The randomness of the fractional parts, guaranteed by irrationality, makes the two sequences avoid each other and cover everything. This is a beautiful instance of irrational numbers doing something that rational numbers cannot.
The integers, the most discrete object in mathematics, are partitioned cleanly by sequences indexed by an irrational number. The irrationality is required.
The rationals cannot do it. It's one of the surprising places where the continuum and the integers meet in a way that produces a clean discrete structure that depends essentially on the continuous. The most famous example uses the golden ratio.
Let alpha equal phi, the golden ratio.
Phi is approximately 1.61803.
It's irrational. Phi satisfies the equation phi squared equals phi plus one.
The corresponding beta is one over one minus one over phi. After simplification, beta equals phi squared, which is approximately 2.61803.
Notice that alpha plus beta equals phi plus phi squared, which by the defining relation of the golden ratio equals 2 phi plus one, approximately 4.236.
And alpha times beta equals phi times phi squared equals phi cubed, approximately 4.236.
They're equal. So, in this particular case, alpha plus beta equals alpha times beta. The two Beatty sequences for the golden ratio are S sub phi 1 3 4 6 8 9 11 12 14 16 17 19 21 22 24 25 27 29 30 S sub phi squared 2 5 7 10 13 15 18 20 23 26 28 31. Together they partition the positive integers. These two sequences have a name. They're called the Wythoff sequences. They appear in the analysis of a game called Wythoff's game, a two-pile Nim variant from 1907.

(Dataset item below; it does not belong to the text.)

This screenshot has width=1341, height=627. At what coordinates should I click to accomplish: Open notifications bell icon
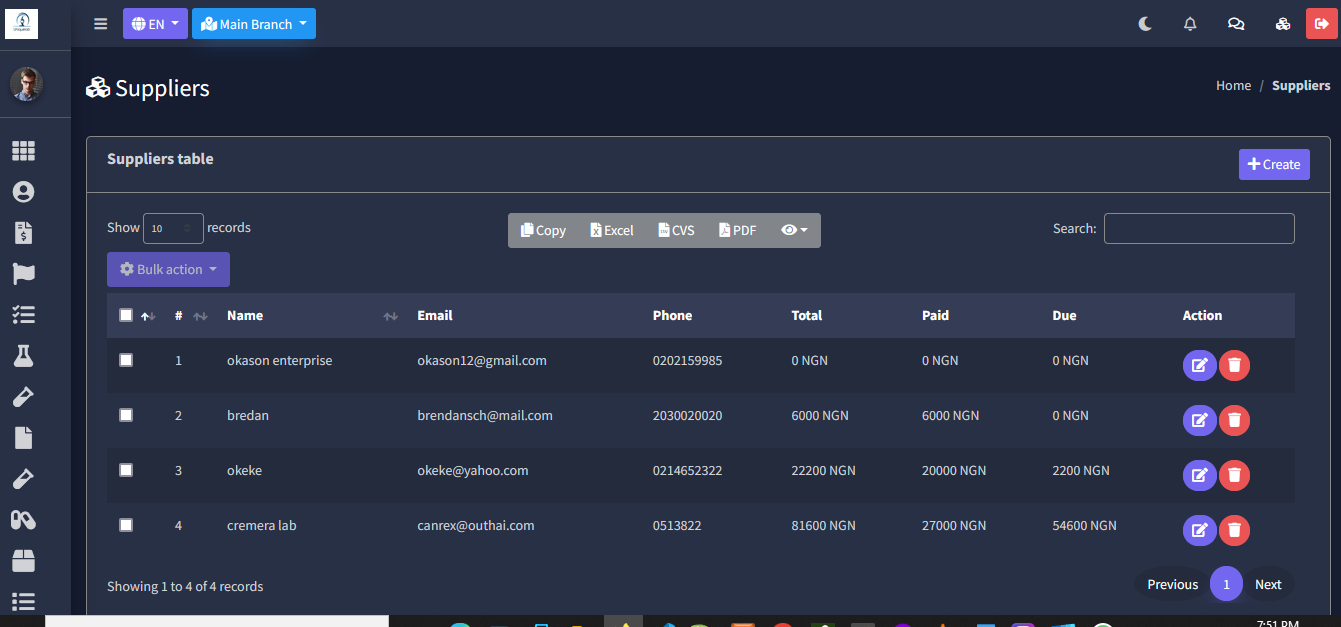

In the game, the losing positions, the positions from which the player to move will lose, given optimal play, are exactly the pairs of numbers from the Wythoff sequences. Phi shows up in game theory because Phi shows up in number theory because Phi is the simplest irrational. The Wythoff sequences also appear in the structure of Fibonacci numbers, in the explicit formulas for continued fractions of the golden ratio, in the theory of substitution dynamical systems, and in the recursive structure of the Stern-Brocot tree. The golden ratio's Beatty pair is a hub. Many connections in number theory, game theory, and combinatorics root through it. Other choices of alpha give other special partition pairs.
Alpha equals square root of 2 gives a sequence 1 2 4 5 7 8 9 11 12 14. The partner sequence is 3 6 10 13 16 20 23.
Each appears in number theory contexts that I won't list exhaustively, but they are studied. Alpha equals e, e is the base of natural logarithms, gives the Beatty sequence 2 5 8 10 13 16 19 21, and the partner 1 3 4 6 7 9 11 12.
These sequences are related to the distribution of e's continued fraction coefficients.
Alpha equals pi minus 2 gives a Beatty pair with no particular fame, but the partition is just as clean. The space of all Beatty partitions is parameterized by irrationals greater than 1. There is one Beatty partition for each irrational.
The space is uncountably infinite.
We have in this single theorem an uncountable family of partitions of the positive integers, all sharing the same simple structure. Compare this to the space of partitions of the positive integers in general.
That space is also uncountable.
But most partitions in it have no closed-form description. They are abstract objects.
The Beatty partitions are different.
Each one has a simple closed-form description in terms of a single irrational number.
You could imagine a function from irrationals bigger than one to partitions of the positive integers into two sequences.
The function is injective. Different irrationals produce different partitions. So, the Beatty partitions embed the irrationals into the space of integer partitions in a way that respects the algebraic structure of both.
This is a deep but quiet result. It is not famous, but it is one of the cleanest connections between continuous mathematics, the irrationals, and discrete mathematics, the integers, that mathematics has. Sam Beatty published his theorem in 1926 as a problem in the American Mathematical Monthly.
He was a Canadian mathematician working at the University of Toronto.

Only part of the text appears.